BBT MAGZ – Pemerintah kembali kebobolan. Lebih dari 6 juta data Nomor Pokok Wajib Pajak (NPWP) yang terdaftar di Direktorat Jenderal Pajak bocor dan diperjualbelikan. Hacker pembobol mengklaim data tersebut termasuk milik Presiden Jokowi, serta anaknya Gibran Rakabuming Raka dan Kaesang Pangarep, Menteri Keuangan Sri Mulyani Indrawati, hingga Menteri Perdagangan Zulkifli Hasan.

“Sebanyak 6 juta data NPWP diperjualbelikan dengan harga sekitar 150 juta rupiah,” kata Pendiri Ethical Hacker Indonesia Teguh Aprianto melalui akun X miliknya pada Rabu, 18 September 2024.

Data yang bocor tersebut termasuk Nomor Identitas Kependudukan (NIK), NPWP, alamat, nomor telepon, alamat email.

Teguh menyertakan gambar berupa tangkapan layar di forum jual beli data hasil peretasan yang menunjukkan akun dengan nama Bjorka sebagai user mengklaim telah mengumpulkan lebih dari 6,6 juta data pribadi yang dijual di forum tersebut dengan harga  US$ 10 ribu atau setara dengan Rp 152,96 juta.

Informasi mengenai kebocoran data NPWP itu juga diunggah oleh perusahaan keamanan siber Falcon Feeds di platform X. Namun, dalam pernyataannya, mereka menyebut keaslian informasi itu belum terverifikasi.

Bocornya data dari tangan pemerintah ini sudah terjadi yang ke sekian kali. 

Pakar keamanan siber Dr. Pratama Persadha mengatakan, Presiden Jokowi perlu cepat membentuk badan yang menjadi Penyelenggara Pelindungan Data Pribadi selain untuk memenuhi ketentuan Undang-undang Nomor 27 Tahun 2022 tentang Pelindungan Data Pribadi (UU PDP) yang mulai berlaku pada tanggal 18 Oktober 2024.

Sesuai amanat pasal 59 undang-undang tersebut, Komisi Penyelenggara Pelindungan Data Pribadi bertugas melaksanakan perumusan dan penetapan kebijakan dan strategi Pelindungan Data Pribadi, pengawasan terhadap penyelenggaraan Pelindungan Data Pribadi, dan penegakan hukum administratif terhadap pelanggaran Undang-Undang ini.

Meskipun undang-undang yang disahkan 18 Oktober 2022 akan berlaku hanya dua hari sebelum Jokowi lengser, ia tetap bertanggung jawab mengeluarkan Keppres turunan Undang-undang Perlindungan Data Pribadi termasuk pembentukan lembaga pengaturnya, kata Pratama seperti dikutip Antara, Kamis, 19 September 2024.

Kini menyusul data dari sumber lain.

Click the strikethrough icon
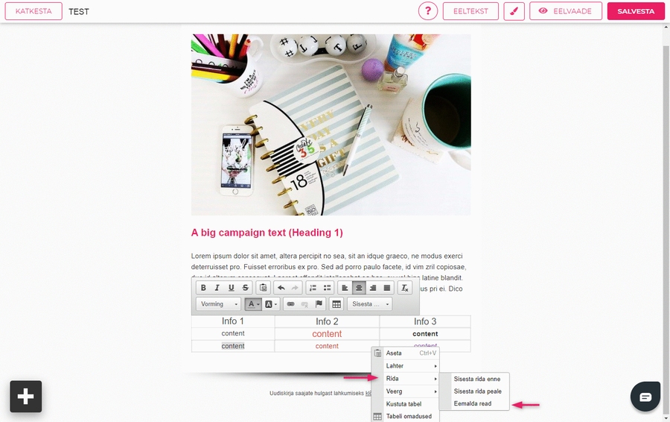Image resolution: width=670 pixels, height=422 pixels. 245,288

“masih ada waktu bagi Presiden untuk membentuk lembaga Penyelenggara Pelindungan Data Pribadi, yaitu sampai 17 Oktober mendatang,” katanya.

Sebelumnya, Lembaga Riset Keamanan Siber CISSReC mengungkapkan berbagai insiden siber terjadi secara beruntun di Indonesia, mulai dari kegagalan sistem Pusat Dana Nasional Sementara (PDNS) karena serangan ransomware, Penjualan data pribadi dari Inafis oleh seorang peretas dengan nama MoonzHaxor di darkweb, peretasan Badan Intelijen Strategis (Bais), Kemenhub, KPU, hingga peretasan dan pencurian data pribadi dari 4,7 juta aparatur sipil negara (ASN) yang berasal dari Badan Kepegawaian Negara (BKN).

Maraknya kebocoran data yang terjadi ini, menurut Pratama yang merupakan dosen pascasarjana pada Sekolah Tinggi Intelijen Negara (STIN), juga menyebabkan meningkatnya penipuan dengan memanfaatkan data pribadi yang bocor tersebut, penggunaan data curian untuk mengambil pinjol, serta menerima pengiriman iklan tentang ajakan bermain judi online.

Apalagi, kata dia, pelindungan data pribadi juga masuk ke dalam pelindungan hak asasi manusia karena merupakan amanat dari Pasal 28G Ayat (1) Undang-Undang Dasar (UUD) Tahun 1945 yang menyatakan bahwa setiap orang berhak atas perlindungan data pribadi, keluarga, kehormatan, martabat, dan harta benda yang di bawah kekuasaannya, serta berhak atas rasa aman dan perlindungan dari ancaman ketakutan untuk berbuat atau tidak berbuat sesuatu yang merupakan hak asasi.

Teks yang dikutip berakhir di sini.